[Items from a dataset]
↓↓↓
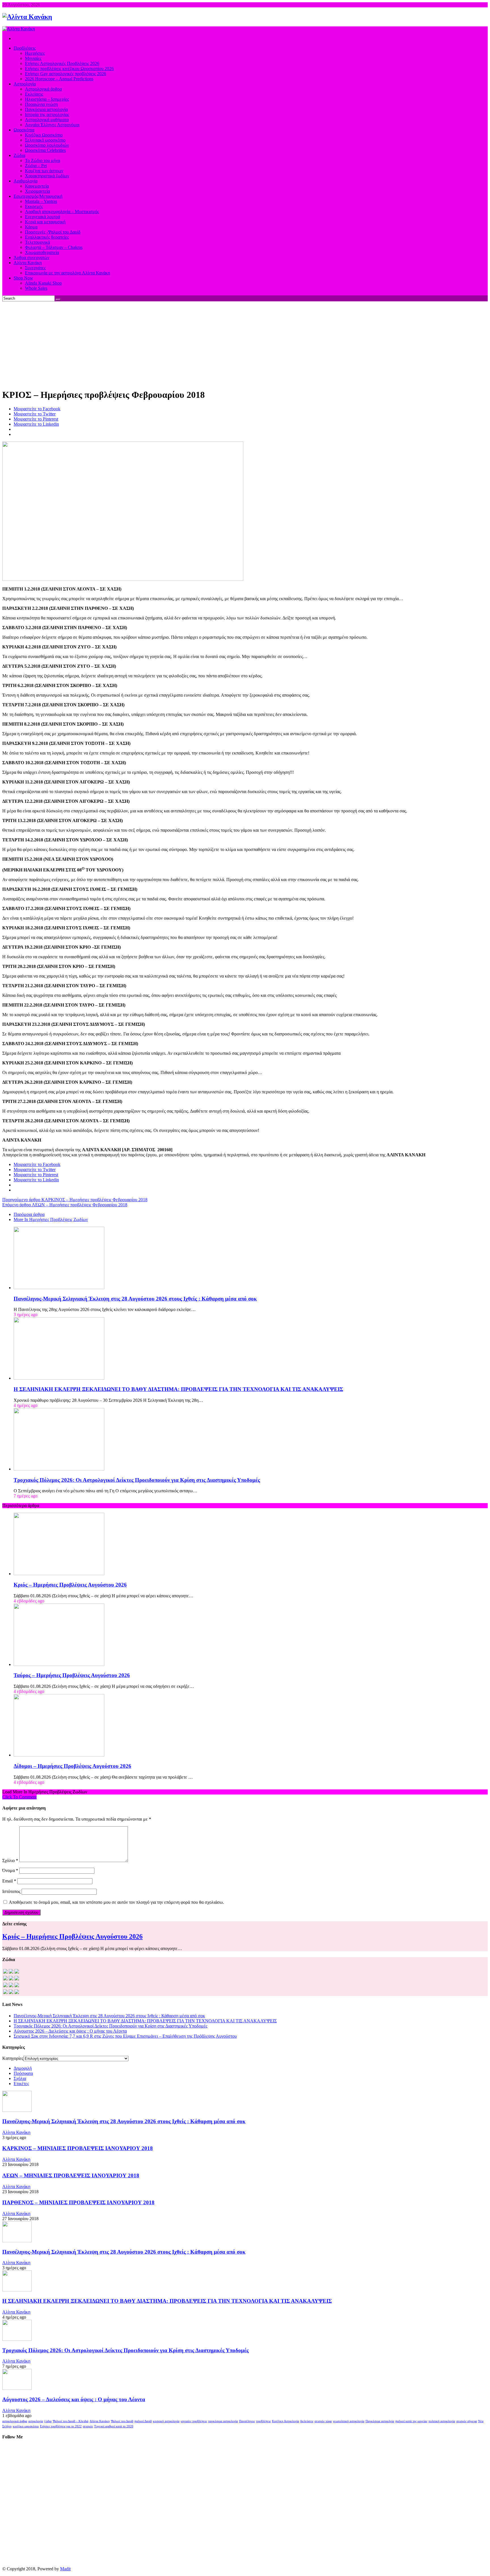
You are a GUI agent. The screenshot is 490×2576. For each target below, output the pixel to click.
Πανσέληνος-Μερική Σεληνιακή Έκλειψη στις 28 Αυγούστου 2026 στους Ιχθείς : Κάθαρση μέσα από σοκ (135, 1299)
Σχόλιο (10, 1860)
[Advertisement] (245, 344)
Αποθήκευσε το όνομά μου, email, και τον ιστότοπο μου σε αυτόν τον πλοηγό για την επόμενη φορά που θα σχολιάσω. (116, 1902)
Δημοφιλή (23, 2068)
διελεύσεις (306, 2421)
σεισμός (88, 2426)
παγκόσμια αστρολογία (223, 2421)
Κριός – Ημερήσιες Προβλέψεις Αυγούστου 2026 (70, 1585)
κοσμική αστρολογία (166, 2421)
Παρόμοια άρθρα (29, 1214)
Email (9, 1881)
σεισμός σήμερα (466, 2421)
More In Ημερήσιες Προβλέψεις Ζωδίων (51, 1219)
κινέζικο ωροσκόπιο (26, 2426)
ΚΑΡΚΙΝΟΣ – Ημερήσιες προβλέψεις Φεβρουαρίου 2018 (74, 1199)
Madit (65, 2568)
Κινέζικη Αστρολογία (285, 2421)
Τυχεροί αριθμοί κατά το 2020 (113, 2426)
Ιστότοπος (11, 1891)
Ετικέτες (21, 2083)
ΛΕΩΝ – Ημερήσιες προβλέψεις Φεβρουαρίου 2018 (64, 1204)
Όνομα (10, 1870)
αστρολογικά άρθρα (14, 2421)
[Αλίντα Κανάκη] (27, 16)
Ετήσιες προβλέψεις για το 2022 (61, 2426)
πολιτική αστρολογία (441, 2421)
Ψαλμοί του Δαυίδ (122, 2421)
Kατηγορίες (12, 2058)
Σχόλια (20, 2078)
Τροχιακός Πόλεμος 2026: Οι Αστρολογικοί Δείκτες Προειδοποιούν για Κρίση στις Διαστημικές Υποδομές (137, 1480)
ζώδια (48, 2421)
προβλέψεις (263, 2421)
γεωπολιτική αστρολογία (348, 2421)
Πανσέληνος (247, 2421)
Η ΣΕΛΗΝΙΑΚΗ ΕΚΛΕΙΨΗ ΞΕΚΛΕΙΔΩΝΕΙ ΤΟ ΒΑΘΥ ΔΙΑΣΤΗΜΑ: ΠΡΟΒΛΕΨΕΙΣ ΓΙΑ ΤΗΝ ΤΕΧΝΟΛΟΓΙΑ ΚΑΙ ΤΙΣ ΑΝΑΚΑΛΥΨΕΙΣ (178, 1389)
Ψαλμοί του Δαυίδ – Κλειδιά (70, 2421)
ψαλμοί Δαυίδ (143, 2421)
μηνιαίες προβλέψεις (194, 2421)
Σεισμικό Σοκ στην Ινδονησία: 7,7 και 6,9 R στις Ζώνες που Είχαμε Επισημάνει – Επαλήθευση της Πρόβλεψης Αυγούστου (125, 2036)
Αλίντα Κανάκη (16, 2132)
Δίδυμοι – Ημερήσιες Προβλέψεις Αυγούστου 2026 (72, 1766)
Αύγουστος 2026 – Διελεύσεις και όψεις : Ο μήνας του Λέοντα (70, 2031)
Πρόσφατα (23, 2073)
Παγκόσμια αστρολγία (380, 2421)
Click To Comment (19, 1797)
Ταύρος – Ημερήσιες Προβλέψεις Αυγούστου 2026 (72, 1675)
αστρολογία (35, 2421)
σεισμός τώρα (323, 2421)
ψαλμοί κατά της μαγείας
↑↑↑
Your instructions: Out of the entries, pull every line that mentions "Αυγούστου".

Task response:
Πανσέληνος-Μερική Σεληνιακή Έκλειψη στις 28 Αυγούστου 2026 στους Ιχθείς : Κάθαρση μέσα από σοκ (135, 1299)
Κριός – Ημερήσιες Προβλέψεις Αυγούστου 2026 (70, 1585)
Σεισμικό Σοκ στην Ινδονησία: 7,7 και 6,9 R στις Ζώνες που Είχαμε Επισημάνει – Επαλήθευση της Πρόβλεψης Αυγούστου (125, 2036)
Δίδυμοι – Ημερήσιες Προβλέψεις Αυγούστου 2026 (72, 1766)
Ταύρος – Ημερήσιες Προβλέψεις Αυγούστου 2026 (72, 1675)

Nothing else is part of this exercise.